By table 3 and table 4 as it can be seen that compared with riser reactor adds fluidized-bed reactor, downer reactor adds fluidized bed Reactor can slow down catalyst back-mixing etc. in riser reactor and adversely affect, and slow down while improving productivity of low carbon olefin hydrocarbon dry The increased amplitude of gas yield.Regenerative agent introduces to the concatenated fluidized-bed reactor of downer reactor fluidized bed to can be improved anti- The average activity and reaction temperature of catalyst in device are answered, heavy oil conversion rate and productivity of low carbon olefin hydrocarbon are improved.Riser reactor and Lightweight material is contacted with high temperature catalyst in its concatenated fluidized-bed reactor, be ensure that the conversion ratio of lightweight material, is improved The yield of low-carbon alkene.
Table 1
Project Raw material A
Density (20 DEG C), gram-centimeter-3 0.91
Condensation point, DEG C 34
Four components, weight %
Saturation point 72.6
Fragrance point 20.9
Colloid 6.3
Asphalitine 0.2
Element composition, weight %
Carbon 86.86
Hydrogen 12.62
Sulphur 0.46
Nitrogen 0.15
Boiling range/DEG C
Initial boiling point 271
10 weight % 362
30 weight % 406
50 weight % 437
70 weight % 466
90 weight %
Table 2
Catalyst title MMC-2
Main active component USY+ZRP
Chemical property, weight %
Al2O3 52.3
Na2O 0.072
RE2O3 0.82
Physical property
Total pore volume, ml/g 0.183
Micro pore volume, ml/g 0.024
Specific surface, rice2/ gram 143
Zeolite specific surface, rice2/ gram 50
Matrix specific surface, rice2/ gram 105
Bulk density, grams per milliliter 0.83
Micro-activity, weight % 67
Table 3 is the operation condition of embodiment 1-3 and comparative example 1
Case No Embodiment 1 Comparative example 1 Embodiment 2 Embodiment 3
Down pipe (riser) reactor
Heavy charge Raw material A Raw material A Raw material A Raw material A
Catalyst MMC-1 MMC-1 MMC-1 MMC-1
Reactor outlet temperature, DEG C 570 570 570 570
Reaction time, second 1.5 1.5 1.5 1.5
Oil ratio 12.5 12.5 12.5 12.5
First fluidized bed reactor
Weight (hourly) space velocity (WHSV), hour-1 3 3 3 3
Reaction temperature, DEG C 580 550 580 580
Settler pressure, megapascal (absolute pressure) 0.21 0.21 0.21 0.21
Riser reactor
Lightweight material / / Light petrol Light petrol
Catalyst / / MMC-1 MMC-1
Outlet temperature of riser, DEG C / / 650 650
Oil ratio / / 22 22
Reaction time, second / / 2.1 2.1
Light petrol and heavy charge weight ratio / / 0.15∶1 0.15∶1
Second fluidized bed reactor
Weight (hourly) space velocity (WHSV), hour-1 / / / 6
Reaction temperature, DEG C / / / 630
Settler pressure, megapascal (absolute pressure) / / / 0.17
Table 4 is the reaction result of embodiment 1-3 and comparative example 1

Claims (15)

1. a kind of technique of catalytic pyrolysis, the technique include:
A, the top that heavy charge is sent into downer reactor (2) and the first catalysis at the top of downer reactor (2) Catalyst for cracking contacts and from top to bottom carries out the first catalytic cracking reaction, obtains the first product and the first reclaimable catalyst;
B, the first product of gained in step a and the first reclaimable catalyst are sent into first fluidized bed reactor (3) and are urged with second Change catalyst for cracking contact and carry out the second catalytic cracking reaction, obtain the second product and the second reclaimable catalyst, by second to Raw catalyst, which is sent into regenerator (7), to be regenerated, and regenerated catalyst is obtained.

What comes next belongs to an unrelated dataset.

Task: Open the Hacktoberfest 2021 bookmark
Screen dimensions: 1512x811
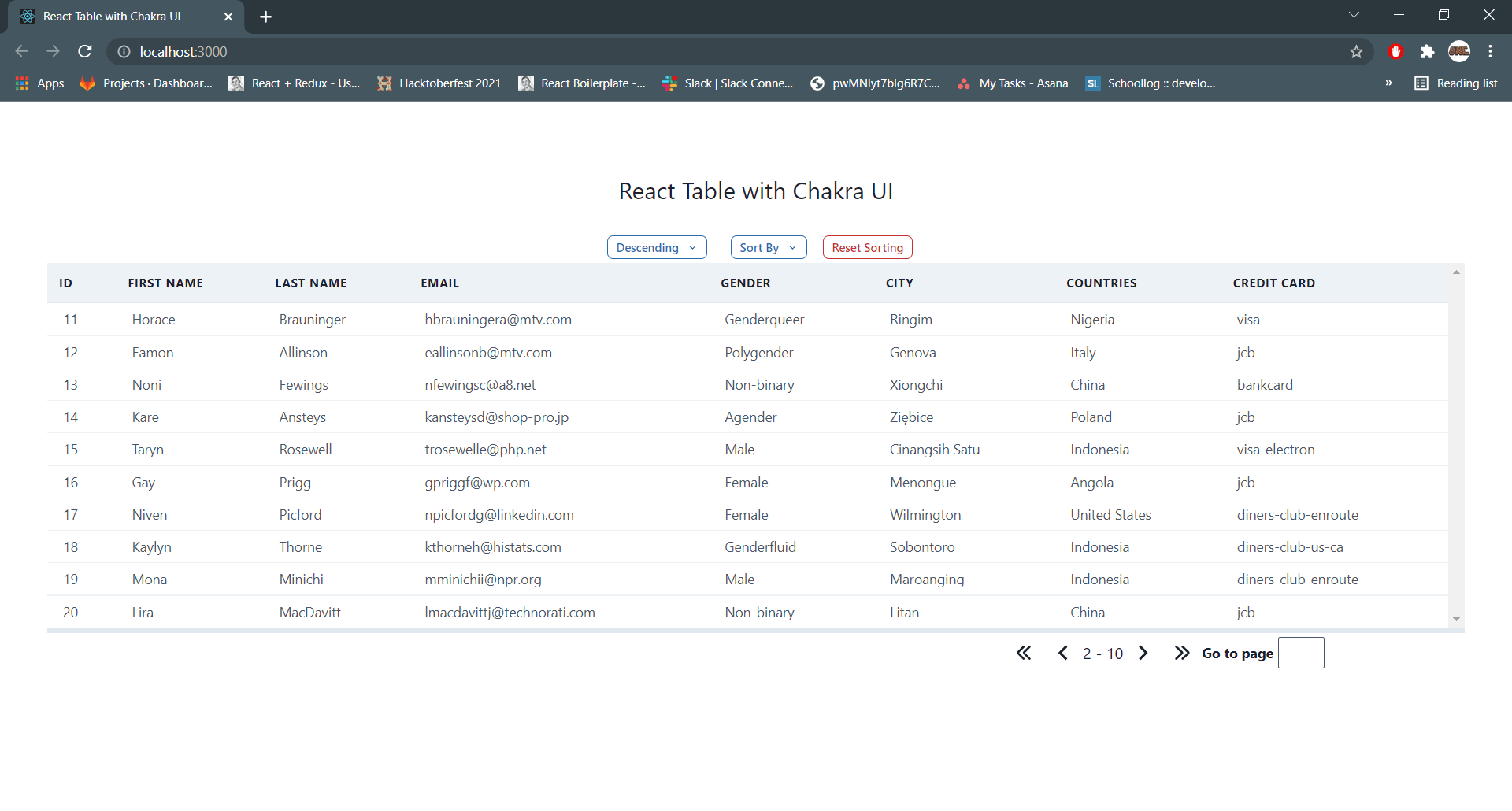Action: pos(439,83)

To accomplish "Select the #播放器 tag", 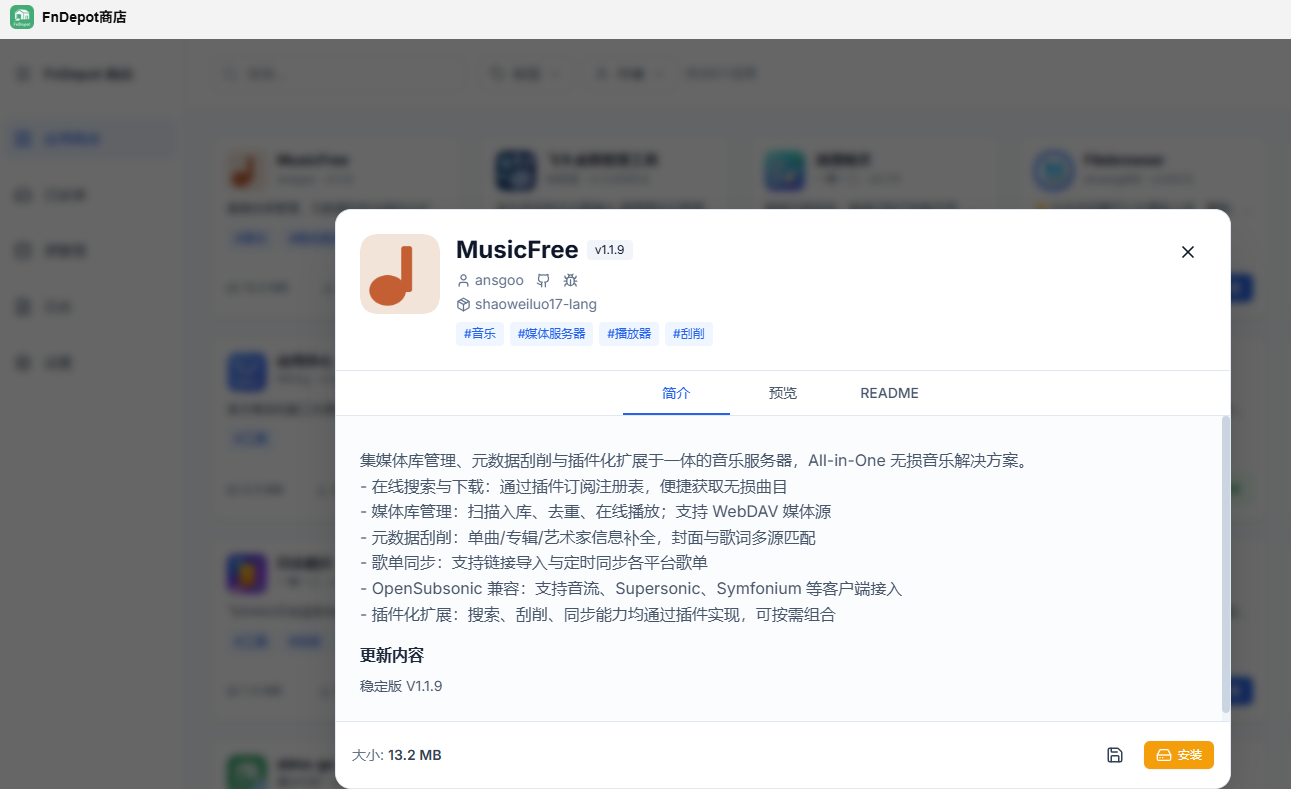I will pos(629,334).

2. technique according to claim 1, which further includes step c:
Lightweight material is sent into the lower part of riser reactor (10) and the third from riser reactor (10) bottom is catalyzed Catalyst for cracking contacts and carries out third catalytic cracking reaction from the bottom to top, obtains third product and third reclaimable catalyst.
3. technique according to claim 2, which further includes step d:
Gained third product and third reclaimable catalyst are sent into the second being set to above the riser reactor (10) Fluidized bed reactor (12) carries out the 4th catalytic cracking reaction, obtains the 4th product and the 4th reclaimable catalyst.
4. technique according to claim 3, which further includes step e:
4th reclaimable catalyst is sent into catalyst blending tank (11) and at least partly regenerated catalyst from regenerator (7) The top of the downer reactor (2) is sent into after mixing as first catalytic cracking catalyst;Remainder is regenerated It is anti-that catalyst as second catalytic cracking catalyst and third catalytic cracking catalyst is respectively fed to the first fluidized bed It answers in device (3) and riser reactor (10).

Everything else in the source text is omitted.